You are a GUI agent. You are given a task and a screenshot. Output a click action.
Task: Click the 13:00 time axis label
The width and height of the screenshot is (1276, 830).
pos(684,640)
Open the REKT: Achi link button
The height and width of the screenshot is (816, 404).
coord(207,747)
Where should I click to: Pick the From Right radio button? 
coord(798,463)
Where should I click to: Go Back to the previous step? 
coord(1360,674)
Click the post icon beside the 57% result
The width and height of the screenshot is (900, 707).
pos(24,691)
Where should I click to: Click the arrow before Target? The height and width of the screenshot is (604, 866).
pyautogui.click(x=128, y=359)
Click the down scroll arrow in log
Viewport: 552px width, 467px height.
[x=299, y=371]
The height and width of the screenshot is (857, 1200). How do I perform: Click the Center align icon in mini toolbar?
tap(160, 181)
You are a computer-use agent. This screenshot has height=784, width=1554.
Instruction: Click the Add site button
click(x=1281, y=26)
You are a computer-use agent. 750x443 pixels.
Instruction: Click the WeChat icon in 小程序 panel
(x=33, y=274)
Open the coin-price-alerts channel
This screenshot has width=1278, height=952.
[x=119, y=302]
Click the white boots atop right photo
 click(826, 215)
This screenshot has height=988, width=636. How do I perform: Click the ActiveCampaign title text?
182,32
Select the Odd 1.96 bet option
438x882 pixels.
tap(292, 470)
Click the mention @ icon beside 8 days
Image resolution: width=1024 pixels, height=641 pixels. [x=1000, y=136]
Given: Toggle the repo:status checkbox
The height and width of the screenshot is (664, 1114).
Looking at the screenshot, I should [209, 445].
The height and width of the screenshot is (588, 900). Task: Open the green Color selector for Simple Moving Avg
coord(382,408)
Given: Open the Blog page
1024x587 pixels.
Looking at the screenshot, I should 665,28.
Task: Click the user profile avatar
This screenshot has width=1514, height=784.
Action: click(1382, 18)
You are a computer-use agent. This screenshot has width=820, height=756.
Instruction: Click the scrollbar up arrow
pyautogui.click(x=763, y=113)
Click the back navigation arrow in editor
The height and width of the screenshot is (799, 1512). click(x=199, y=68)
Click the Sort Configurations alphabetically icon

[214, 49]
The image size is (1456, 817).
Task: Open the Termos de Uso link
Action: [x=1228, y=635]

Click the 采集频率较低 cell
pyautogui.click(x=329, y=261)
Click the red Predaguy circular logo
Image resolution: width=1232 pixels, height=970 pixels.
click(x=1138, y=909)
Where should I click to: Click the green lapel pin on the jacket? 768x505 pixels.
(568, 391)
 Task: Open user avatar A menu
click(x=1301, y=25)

#####

EXERCISE AIM =
Look over the records above and say, with no extra words, how many lines include "agent".

WORKED SOLUTION =
4